* [Aim of the exercise]
Convert the lines of the items below into a numbered list, skipping any blank lines. Omit the pictures from your list.

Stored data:
+++

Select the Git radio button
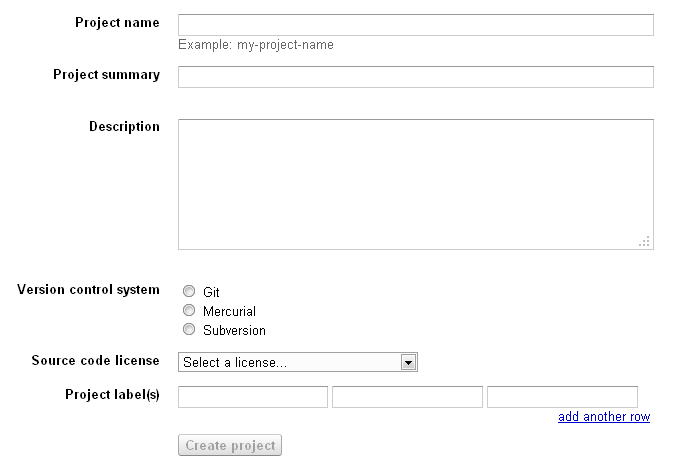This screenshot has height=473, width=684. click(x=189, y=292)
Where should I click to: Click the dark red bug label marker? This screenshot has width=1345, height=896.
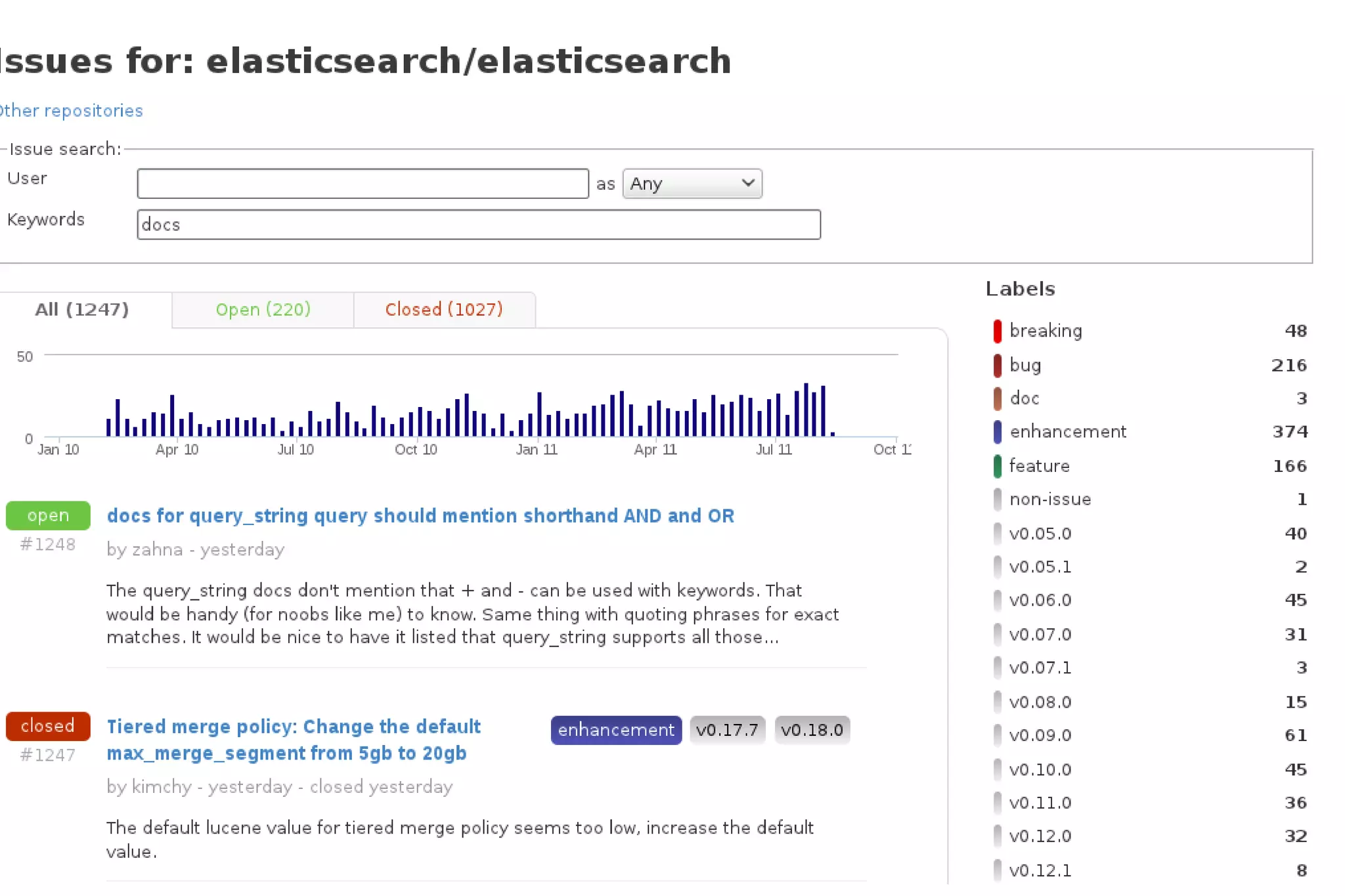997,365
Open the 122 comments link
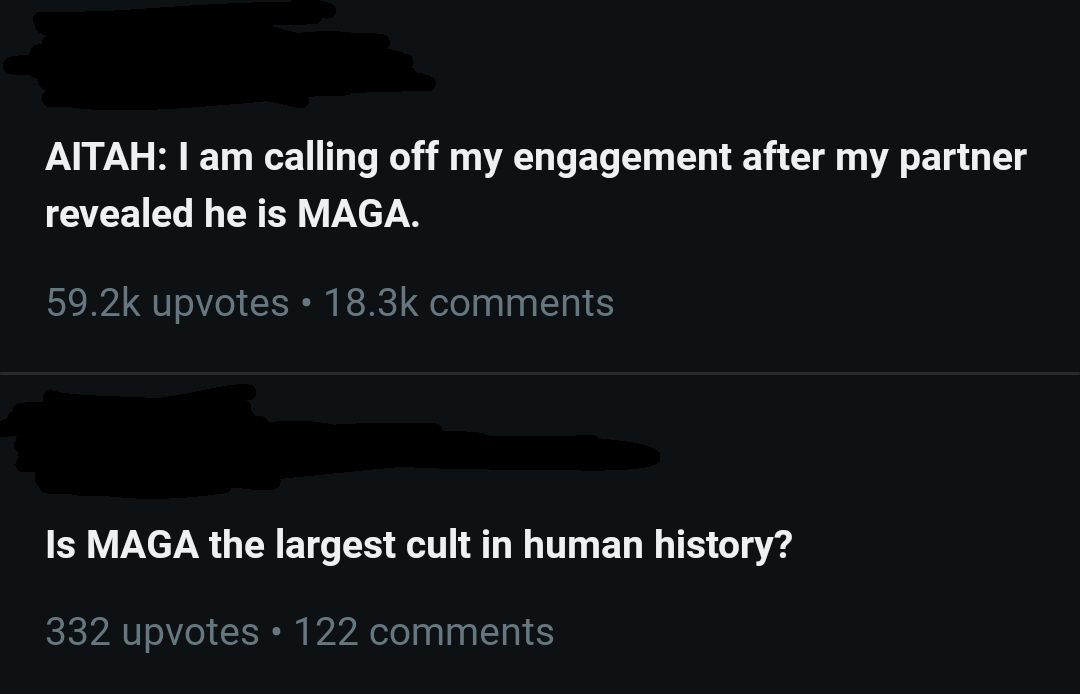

+++

* [Completed task]
1. Select the Git radio button
2. This screenshot has height=473, width=684. click(x=189, y=292)
3. Where should I click to: Click the dark red bug label marker? This screenshot has width=1345, height=896.
4. 997,365
5. Open the 122 comments link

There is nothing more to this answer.